## [Work order 1]
In the passage on fire truck generators, what are apparatus-based generators dedicated to?
## [Work order 2]
Carry on the passage about fire truck generators from its final sentence.

## [Study text]
══════════

Firefighters do not only respond to fires but also attend motor vehicle accident scenes, collapsed buildings after earthquakes, terrorist attacks, or heavy weather damage, and many other types of disaster scenes.
Firefighters are often seen as the muscle at such disaster scenes. As a result, they need a wide range of tools and equipment to deal with the situations that they encounter at these scenes in order to save lives.
The types of equipment that the generators on the fire truck need to power would include the following field equipment.
- Compressors for any pneumatic powered tools. Some of the rescue tools are pneumatic, such as the “jaws of life”, that are used to extract victims of motor vehicle accidents that are trapped inside their car.
- Power tools. Tools such as drills, angle grinders, and other power tools are essential for getting through obstacles in order to reach injured or trapped people.
- Scene lighting. This is a big one. Firefighters need powerful lights to light up emergency scenes so that they have enough light to do their work at night.
The generators on the fire trucks come in a variety of sizes and configurations, depending on the size and specifications of the truck. These generators are sometimes called apparatus-based generators and are dedicated to powering specific equipment needed by the crew.
Some power generation units use the power of the fire truck’s engine to generate the electricity needed, which is one of many reasons why fire trucks are constantly running while they are on scene.

══════════

## [Dataset content]
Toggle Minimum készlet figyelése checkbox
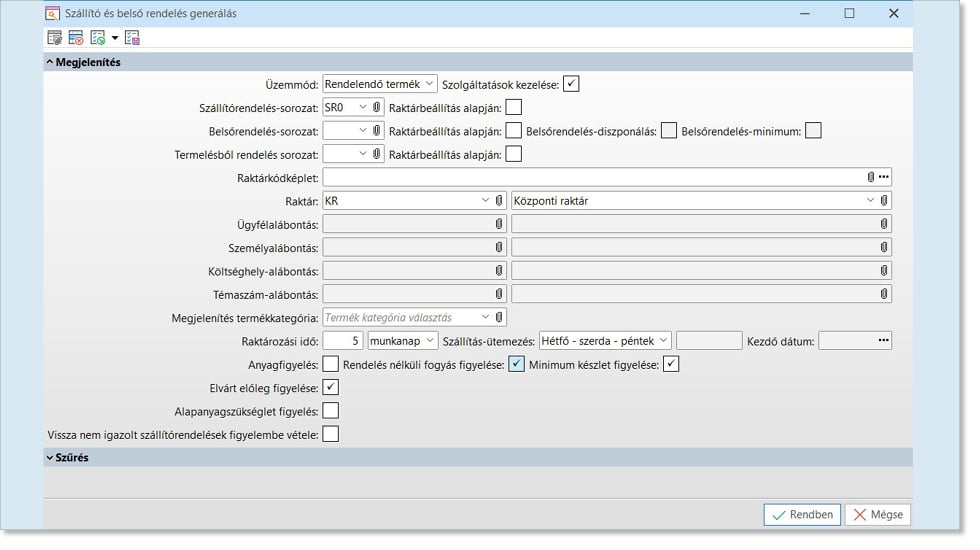The image size is (980, 550). click(x=671, y=365)
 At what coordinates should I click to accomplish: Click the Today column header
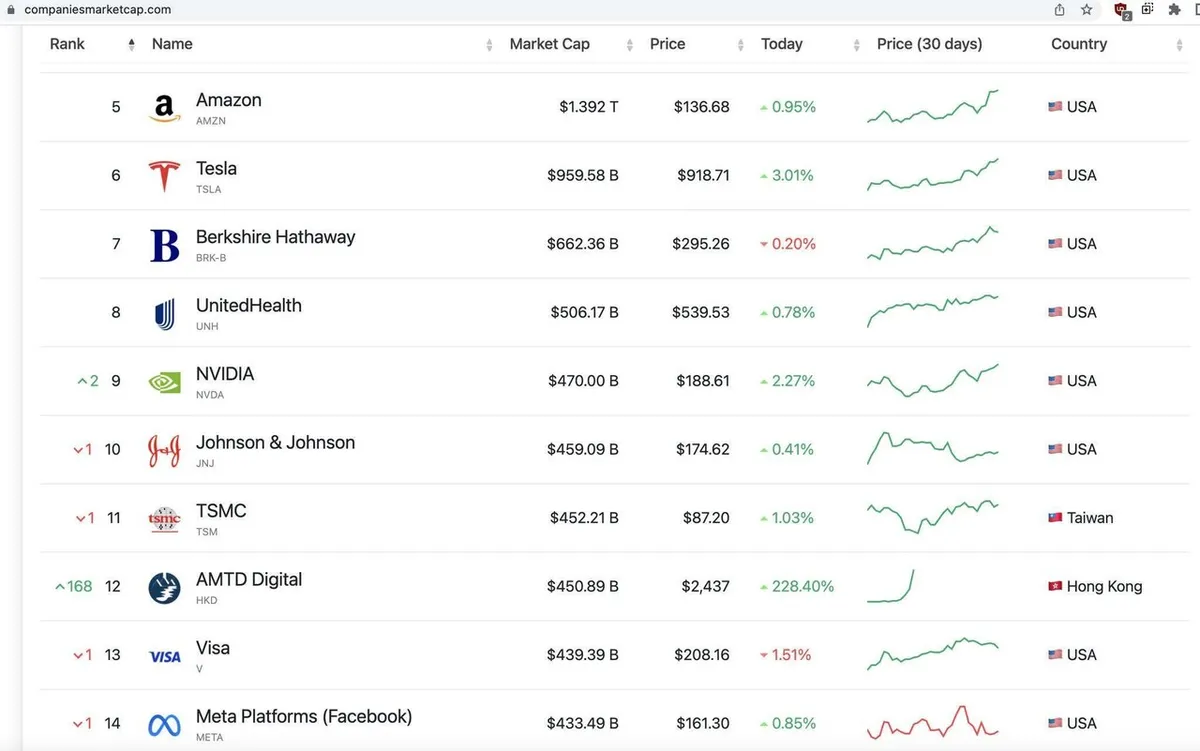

══════════

## [Expected output 1]
They are dedicated to powering specific equipment needed by the crew.

## [Expected output 2]
Other power generators have their own engine, independent of the fire truck engine. These generators are often larger and more powerful than the ones powered by the truck engine and allow the fire truck to be turned off at the scene.
There are small generators fitted into side compartments to power smaller pieces of equipment such as lights, as well as heavier duty generators that are built into larger compartments, many times located on the top of the truck.
Portable On-Scene Generators Used By Firefighters
Even though fire trucks have generators onboard the vehicle to provide electricity for the tools needed by the firefighters on scene, it is not always practical to use these truck-based generators.
The generators have some limitations in some emergency situations. If the fire truck cannot get close enough to where the equipment needs to be used, then it can be a problem to get the tools to where they are needed.
This could be due to unstable ground that cannot support the weight of the truck or obstacles that are blocking the path of the truck.
In these cases, the firefighters make use of portable generators to get the power closer to the emergency scene, where they need to use the required tools. In fact here’s a photo of the portable generator I have and use at my home (I love Generac generators).
They may use these portable generators to power drills, grinders, and other cutting tools, provide lighting, or power air compressors for pneumatic lift bags.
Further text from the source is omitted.